### Exercise requirements
Can you turn the data below into a two-column CSV with the headers instruction and output, where each row pairs one instruction's text with its answer? Put each in its own quoted field with line breaks replaced by spaces, and leave the pictures out.

### Excerpted records
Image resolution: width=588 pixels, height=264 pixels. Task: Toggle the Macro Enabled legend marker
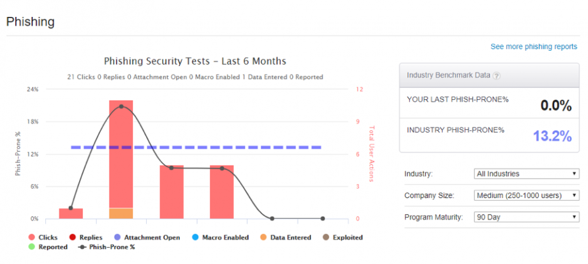pyautogui.click(x=195, y=238)
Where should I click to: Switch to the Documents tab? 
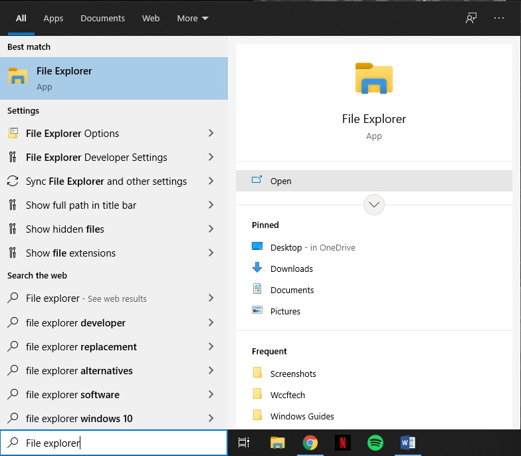[102, 18]
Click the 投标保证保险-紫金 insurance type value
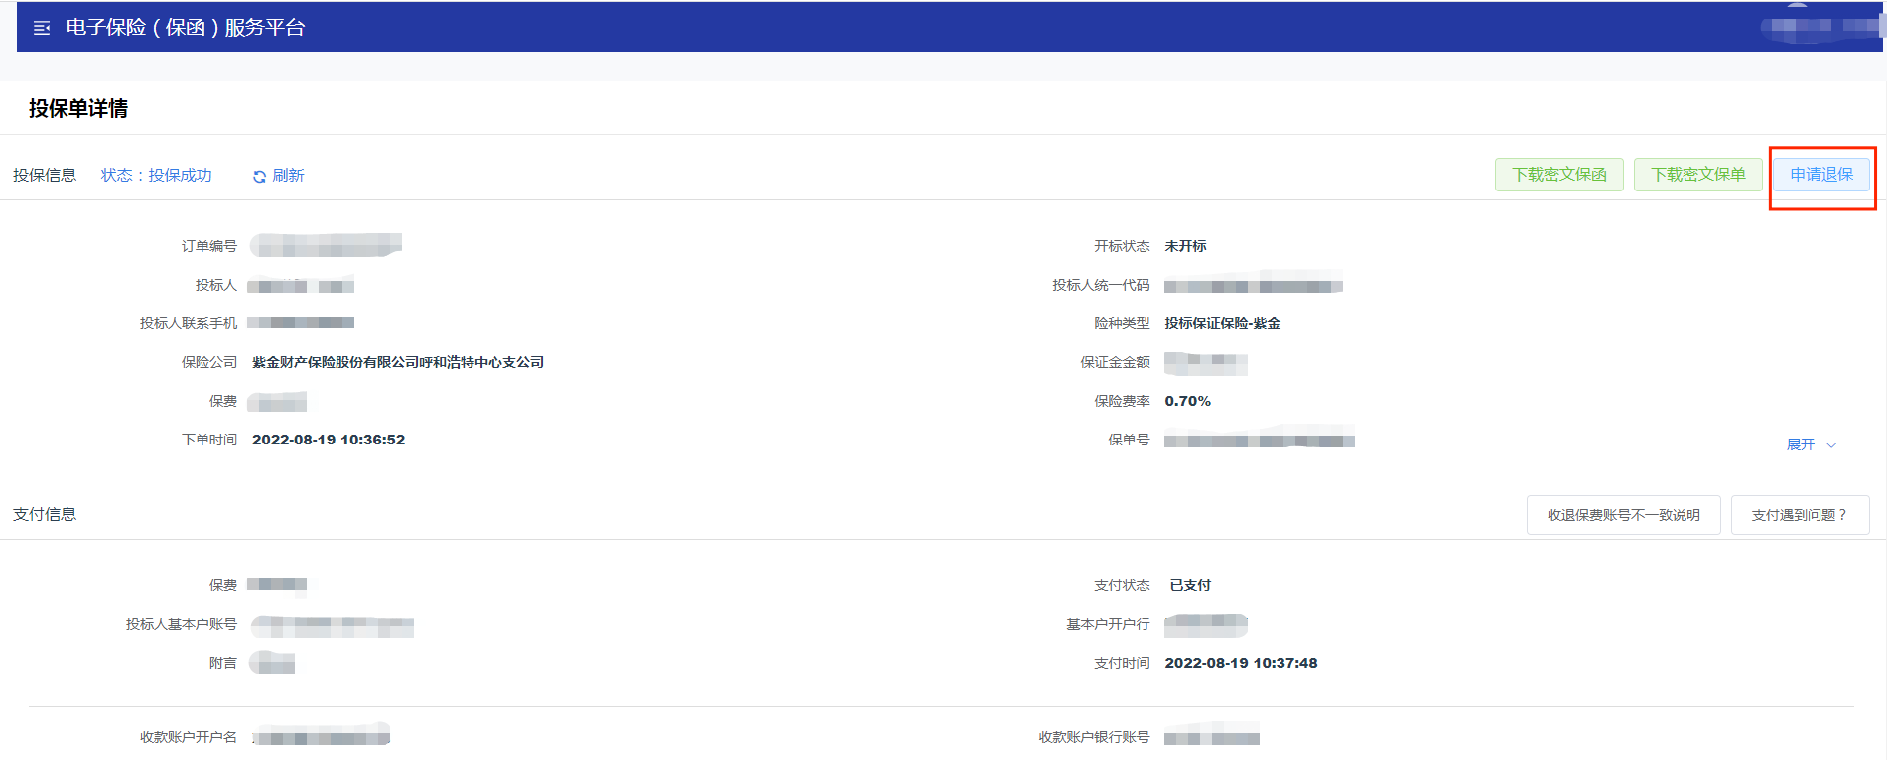Viewport: 1887px width, 760px height. [x=1223, y=323]
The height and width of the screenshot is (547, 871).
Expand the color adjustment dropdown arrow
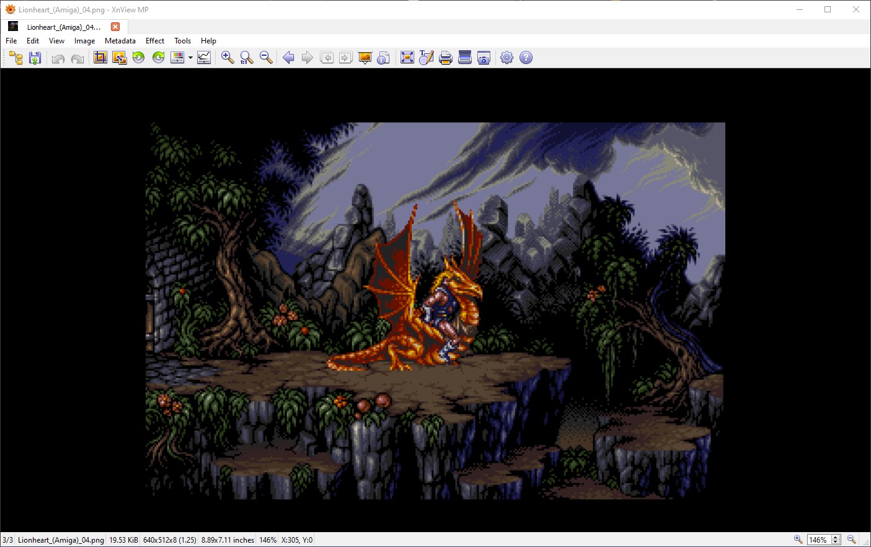(x=190, y=58)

### Expected output
instruction,output
"Image resolution: width=588 pixels, height=264 pixels. Task: Toggle the Macro Enabled legend marker","pyautogui.click(x=195, y=238)"
"Where should I click to: Switch to the Documents tab?","[102, 18]"
"Click the 投标保证保险-紫金 insurance type value","Viewport: 1887px width, 760px height. [x=1223, y=323]"
"The height and width of the screenshot is (547, 871). Expand the color adjustment dropdown arrow","(x=190, y=58)"